» Activity:
After finding the line that holds "You are a computer-use" below, set down that line and the rest through the final one exactly, leaving the pictures out.

[Items from a data source]
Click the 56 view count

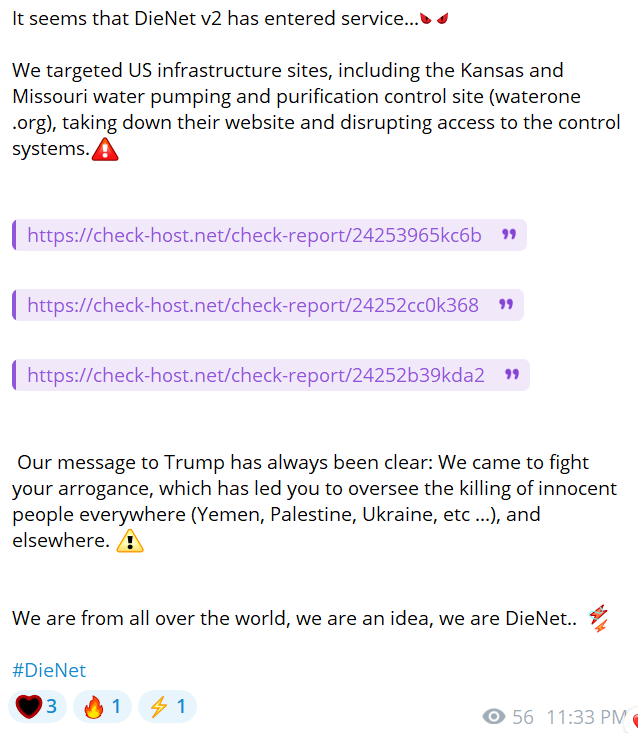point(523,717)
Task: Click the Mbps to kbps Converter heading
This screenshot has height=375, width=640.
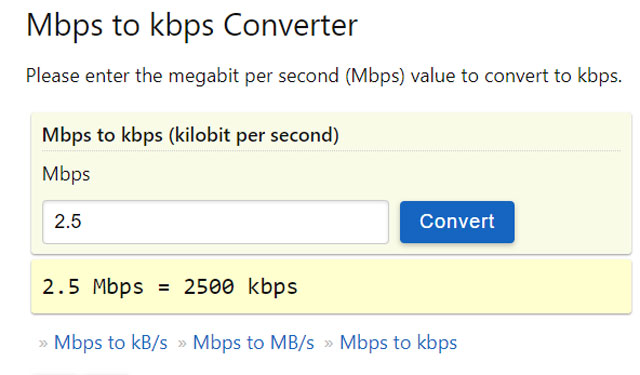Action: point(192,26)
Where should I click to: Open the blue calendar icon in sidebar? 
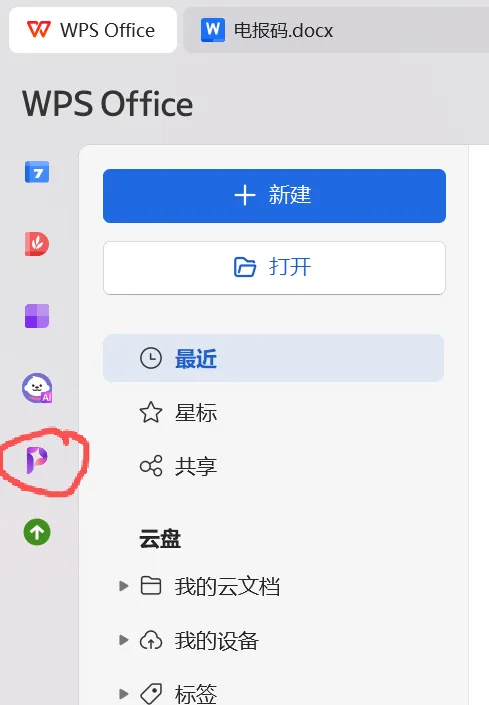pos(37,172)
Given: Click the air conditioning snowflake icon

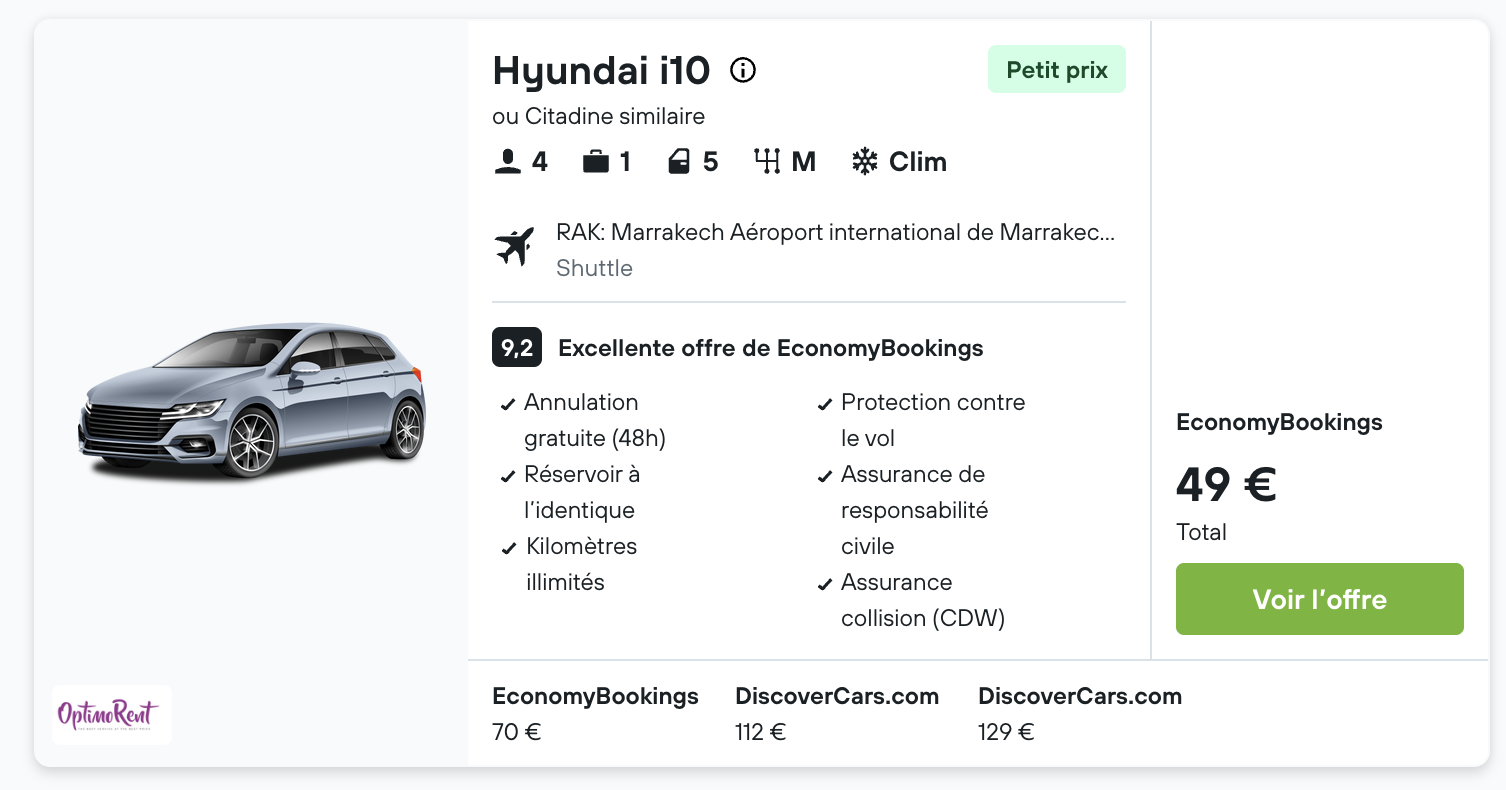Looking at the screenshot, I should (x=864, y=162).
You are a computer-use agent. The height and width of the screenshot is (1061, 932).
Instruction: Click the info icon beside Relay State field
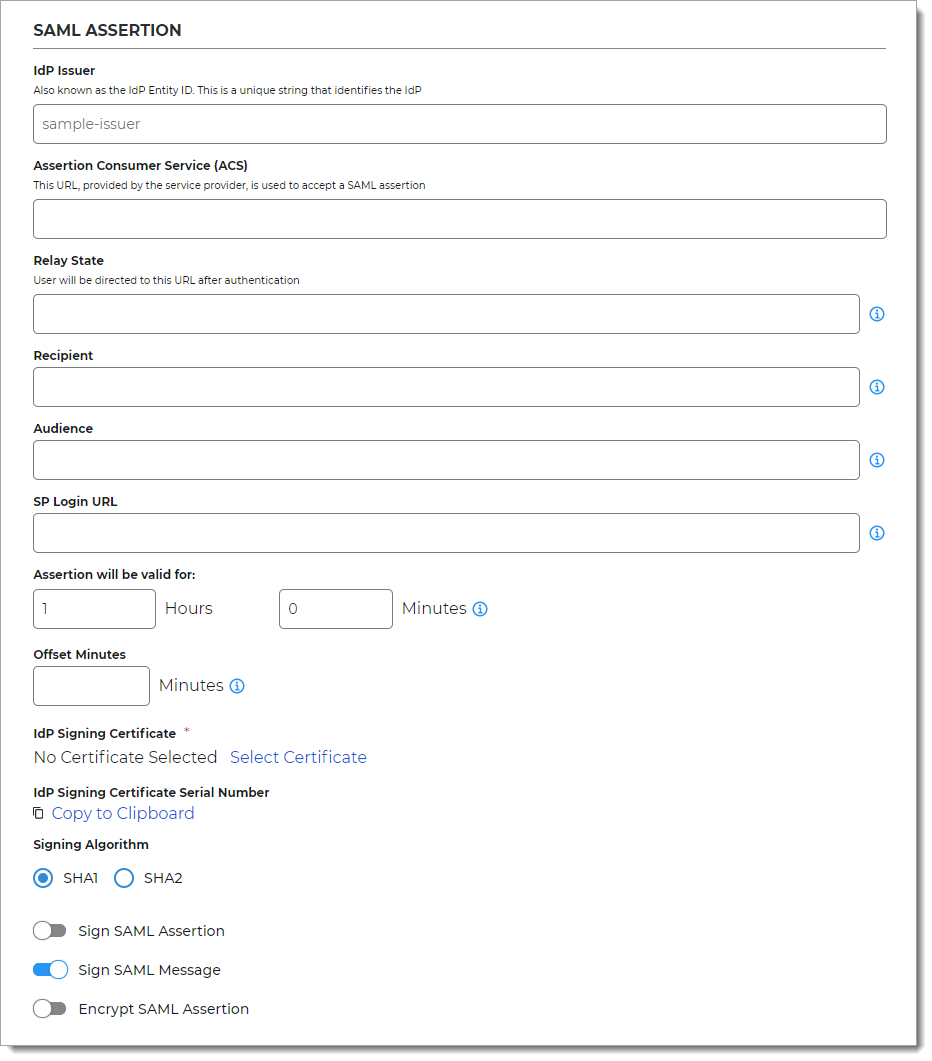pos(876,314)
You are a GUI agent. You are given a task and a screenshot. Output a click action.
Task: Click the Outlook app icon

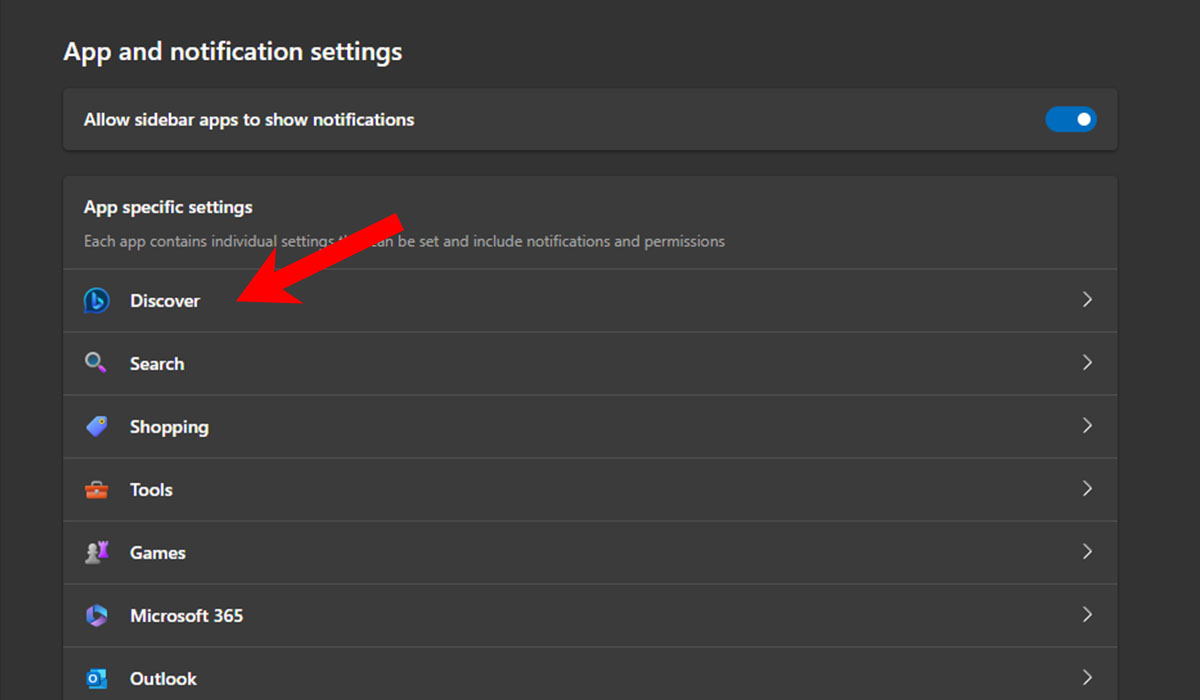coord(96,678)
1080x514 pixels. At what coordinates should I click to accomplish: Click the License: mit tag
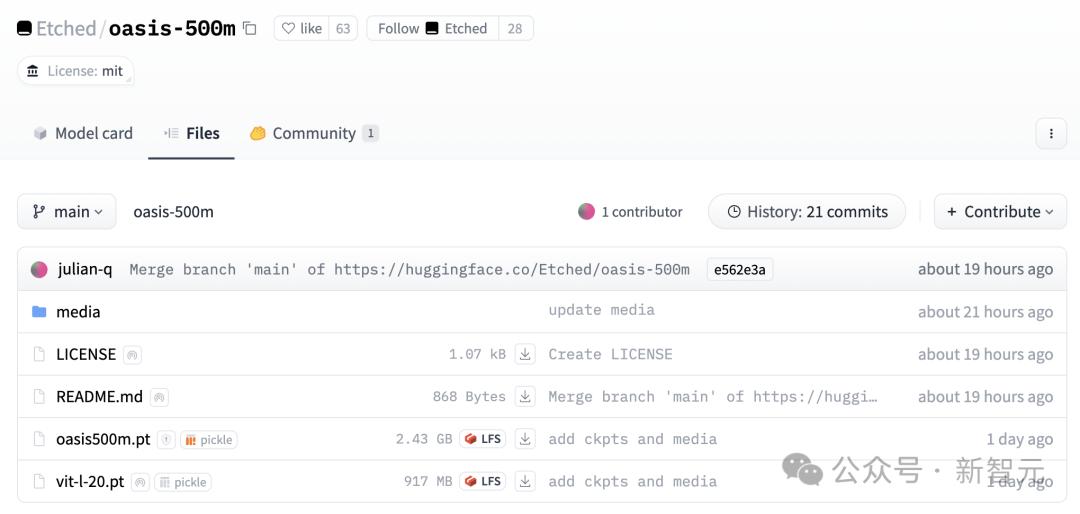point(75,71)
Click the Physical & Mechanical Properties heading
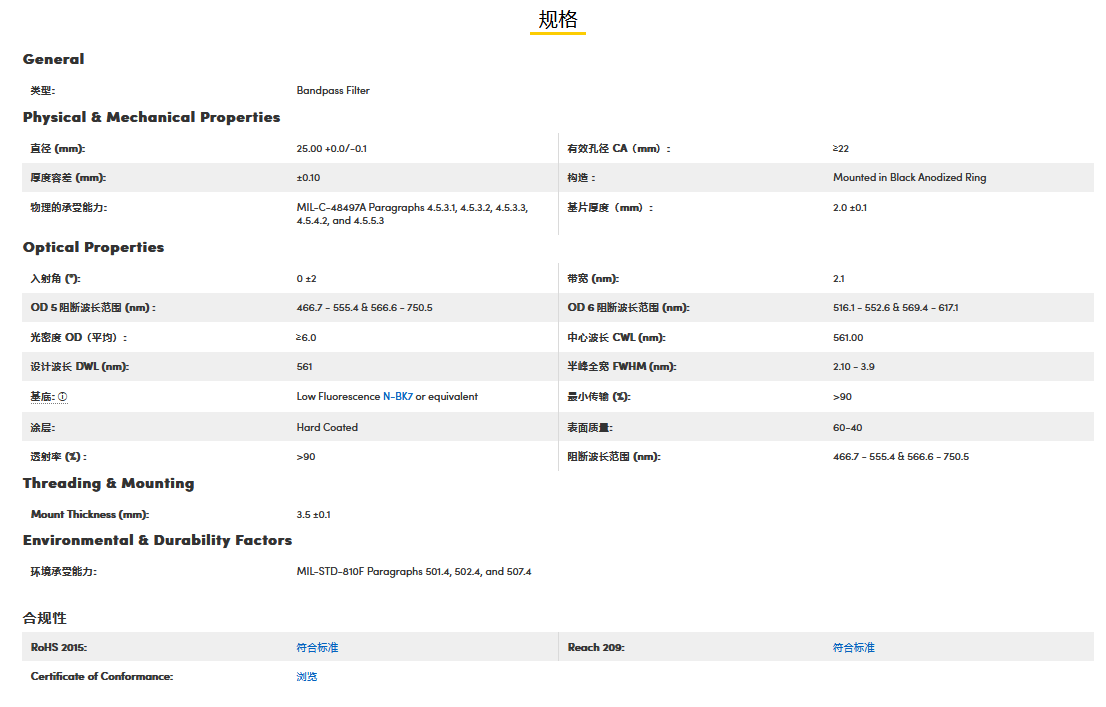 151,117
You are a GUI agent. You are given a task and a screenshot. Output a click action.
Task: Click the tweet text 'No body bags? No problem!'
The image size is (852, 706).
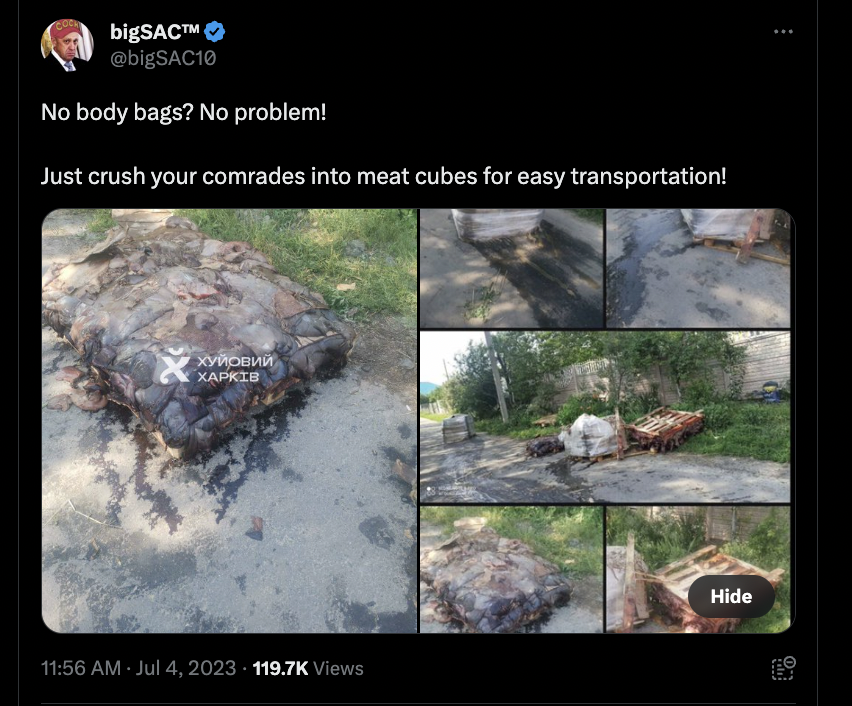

» Completed exercise:
You are a computer-use agent. The height and width of the screenshot is (1061, 932).
Instruction: Click the info icon beside Relay State field
pos(876,314)
You are a GUI agent. You are given a task and a screenshot. Output a click action.
Task: Click the Outlook app icon

coord(96,678)
1080x514 pixels. At what coordinates should I click to accomplish: Click the License: mit tag
point(75,71)
Click the Physical & Mechanical Properties heading
 151,117
You are a GUI agent. You are given a task and a screenshot. Output a click action.
Task: Click the tweet text 'No body bags? No problem!'
The image size is (852, 706).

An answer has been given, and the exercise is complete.